Published: 2021-01-04

Dataset

Motivation

The intent of this dataset is to spur research and innovation in machine learning that will ultimately lead to improvements in the quality, efficiency, and availability of patient care worldwide.

Sampling

For the Kaggle challenge subset, 30% of negative examinations in both training and test sets were randomly chosen and excluded.

Partitioning scheme

The training portion was annotated by a single individual, while the test portion was triple read with consensus and adjudication by experienced cardiothoracic radiologists.

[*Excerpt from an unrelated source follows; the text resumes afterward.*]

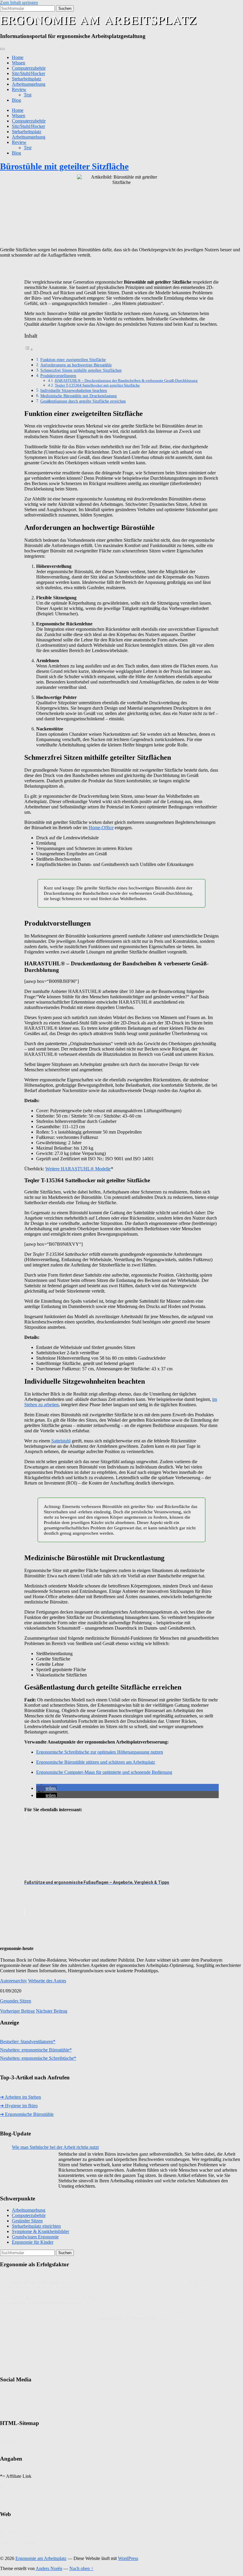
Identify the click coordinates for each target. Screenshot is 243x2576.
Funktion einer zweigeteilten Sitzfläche (73, 359)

Relationships between instances

Only one series per study and one study per patient from a site were included in the final dataset.

Noise

Labels for 'Flow Artifact', 'QA-motion', and 'QA-contrast' were used to distinguish studies with image quality issues.

External data

A subset of the dataset was made available for the RSNA/STR Pulmonary Embolism Detection Challenge on Kaggle.

Re-identification

De-identification processes ensured the elimination of “private” DICOM metadata tags and that “burned-in” or pixel-level patient identifiers were not present.

Sensitive data

Patient identifiers were de-identified.